The procedure described below is applicable to the Model AE 6210 slab gel cast and AE 620 dual slab chamber of ATTO Corporation, Japan. The gel dimension is 13.8 x 13 cm. The gel casting is done in horizontal position of plates.

1. The glass plates are cleaned with water.

2. The plate with notch is kept into the gasket and rubber spacer is fixed covering 3 sides (bottom, left and right sides).

3. The second plate (without notch) is mounted over the first plate and both are clamped.

4. The separating gel is poured into the space between the plates leaving about 2.5 cm space from the top.

5. Water is carefully over layered on the separating gel to have plain surface of the gel.

6. The gel is left for about 30 min. for polymerisation and the gel polymerisation can be easily known by checking the gel solution left in the beaker.

7. When the gel is fully set, a clear interface will be visible between the water layer and the gel.

8. The excess of water is removed from the top of the gel.

9. The stacking solution is poured between the glass plates and a comb with adequate number of teeth is inserted to make the wells.

10. The gel is left for about one hour for complete polymerisation.

11. After the gel is completely set, the comb is removed carefully and the gel is transferred to the electrophoretic tank.

12. Electrode buffer is filled into the upper and lower chambers.

13. The protein sample (5 µl) is loaded in the wells of the gel with a micropipette.

14. Protein molecular weight marker is used along with the samples.

15. The run is performed at a constant voltage of 100 volts.

16. The run is stopped when the dye has reached approximately 0.5 cm from the bottom of the separating gel.

17. It takes about 4-4.30 hours for complete run.

18. The gel is removed with the help of spatula and the gel is marked by cutting the corner of the bottom side towards the last sample to have identity of samples.

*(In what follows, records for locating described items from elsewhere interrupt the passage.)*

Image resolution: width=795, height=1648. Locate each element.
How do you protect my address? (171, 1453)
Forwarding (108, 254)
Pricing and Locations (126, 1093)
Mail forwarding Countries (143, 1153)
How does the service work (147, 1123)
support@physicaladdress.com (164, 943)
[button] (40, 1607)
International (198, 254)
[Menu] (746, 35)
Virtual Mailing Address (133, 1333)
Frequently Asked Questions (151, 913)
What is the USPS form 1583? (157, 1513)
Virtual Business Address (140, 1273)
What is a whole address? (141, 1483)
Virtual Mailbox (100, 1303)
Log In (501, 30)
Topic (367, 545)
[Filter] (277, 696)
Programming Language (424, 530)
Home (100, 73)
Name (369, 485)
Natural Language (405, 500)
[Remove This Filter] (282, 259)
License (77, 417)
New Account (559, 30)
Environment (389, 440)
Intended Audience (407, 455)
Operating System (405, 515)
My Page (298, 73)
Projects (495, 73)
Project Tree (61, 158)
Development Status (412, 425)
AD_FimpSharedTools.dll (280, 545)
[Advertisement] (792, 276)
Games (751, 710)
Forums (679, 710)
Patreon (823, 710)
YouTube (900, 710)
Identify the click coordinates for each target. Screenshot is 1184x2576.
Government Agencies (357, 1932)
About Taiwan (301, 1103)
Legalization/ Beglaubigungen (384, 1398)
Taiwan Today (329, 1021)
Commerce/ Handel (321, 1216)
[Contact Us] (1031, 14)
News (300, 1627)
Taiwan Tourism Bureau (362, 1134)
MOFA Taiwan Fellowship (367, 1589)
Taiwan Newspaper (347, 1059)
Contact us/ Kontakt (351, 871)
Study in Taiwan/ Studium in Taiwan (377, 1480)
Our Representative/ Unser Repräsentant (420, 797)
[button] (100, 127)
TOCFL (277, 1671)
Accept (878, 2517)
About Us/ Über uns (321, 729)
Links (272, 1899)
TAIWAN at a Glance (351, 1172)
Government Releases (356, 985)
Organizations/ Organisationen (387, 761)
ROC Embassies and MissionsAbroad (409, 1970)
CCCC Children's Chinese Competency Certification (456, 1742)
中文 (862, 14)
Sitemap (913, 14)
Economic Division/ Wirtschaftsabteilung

19. The gel is transferred to the staining solution for overnight.

20. The staining solution is replaced the next day with destaining solution.

21. The gel is shaken and the destaining solution is changed 3-4 times till the blue background of the gel disappears.

22. The gel is visually examined and the diagram is drawn showing position and intensity of bands. It should be photographed and documented in a gel documentation system if available. The gel is rinsed in distilled water to remove excess of salts, if any and kept in plastic bags which are sealed. This gel is stored in refrigerator for future reference, if needed.